- Created by: Freda Lingstrom David Boisseau
- No. of episodes: 26 (2 unaired)

Production
- Running time: 12 minutes
- Production company: BBC

Original release
- Network: BBC Television Service
- Release: 10 September 1953 – 18 February 1954

= Rag, Tag and Bobtail =

Rag, Tag and Bobtail is a BBC children's television programme that ran from 1953 to 1965 as the Thursday programme in the weekly cycle of Watch with Mother. The scripts were written by Louise Cochrane, and the series was produced by Freda Lingstrom and David Boisseau. Narration was by Charles E. Stidwell, David Enders, and James Urquhart.

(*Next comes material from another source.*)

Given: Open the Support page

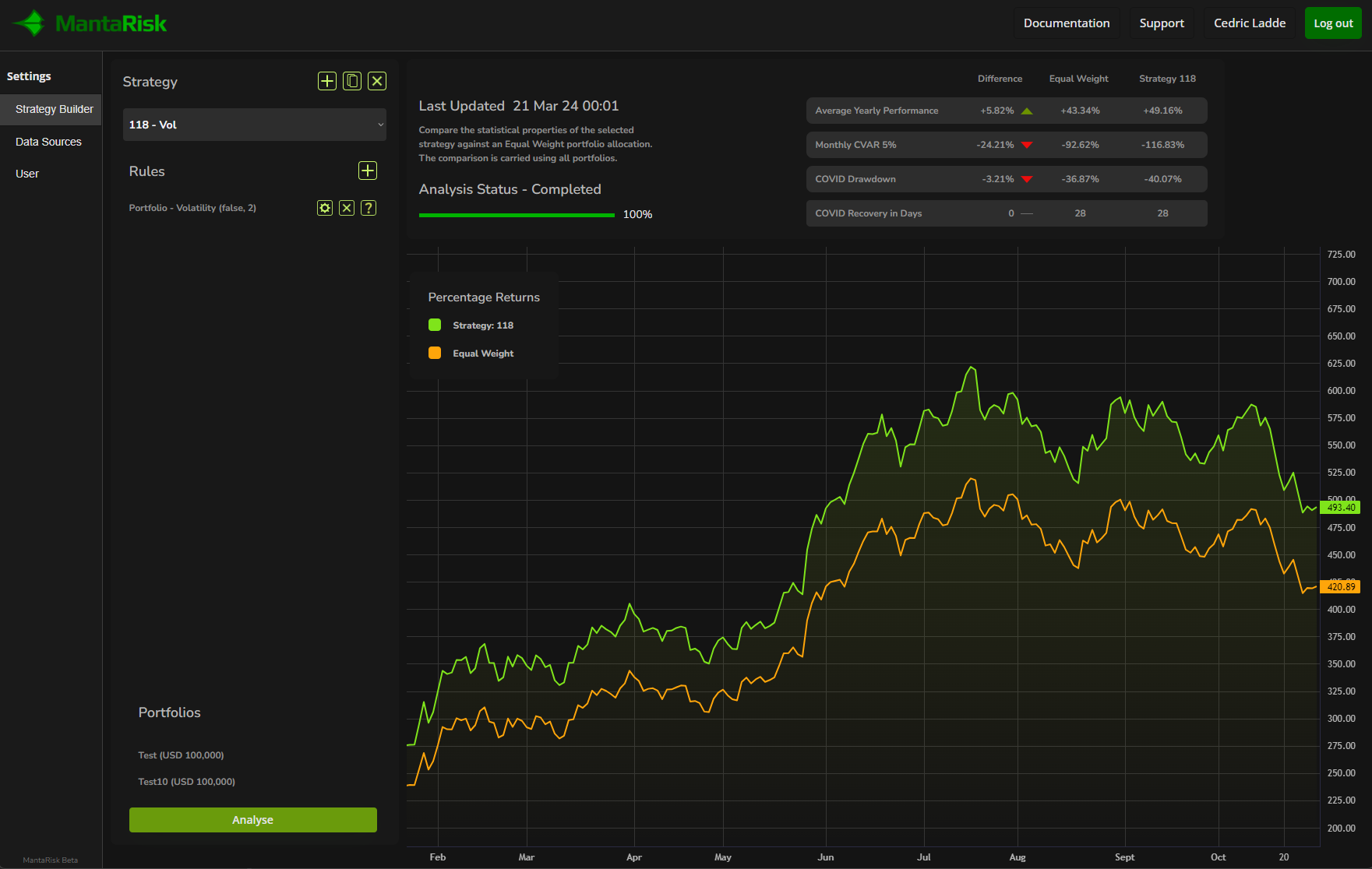Looking at the screenshot, I should (1161, 23).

The three main characters are Rag, a hedgehog; Tag, a mouse; and Bobtail, a rabbit; five baby rabbits also appeared occasionally. All the characters are glove puppets, created and operated by Sam and Elizabeth Williams. The stories were simple and there were no catch-phrases as there were in other programmes in the cycle. Twenty-six 12-minute episodes were made, two of which were never broadcast, each shot in a single take.

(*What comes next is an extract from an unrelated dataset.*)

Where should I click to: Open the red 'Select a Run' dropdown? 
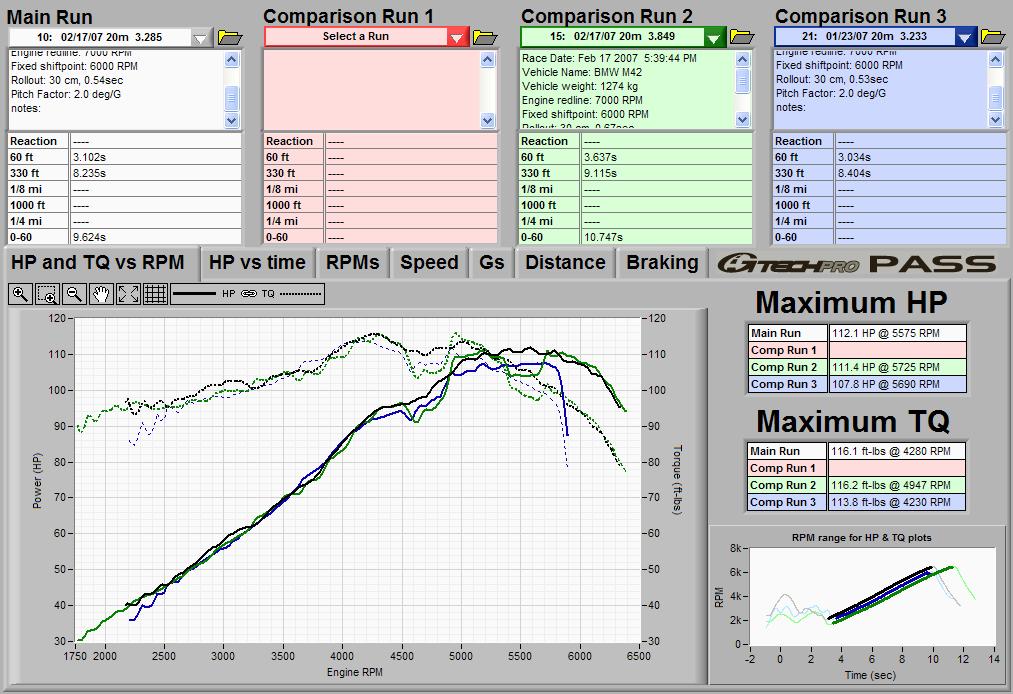457,38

The repeat showings came to an end in December 1965, replaced by Tales of the Riverbank (moved from its normal Monday slot by Camberwick Green).

In 1987, a Watch with Mother video was released by the BBC. The episode of Rag, Tag and Bobtail featured a scene in which Bobtail discovered that the baby rabbits had been playing in a muddy pool and had turned black. He was unable to clean them, but in the end the mud was washed off.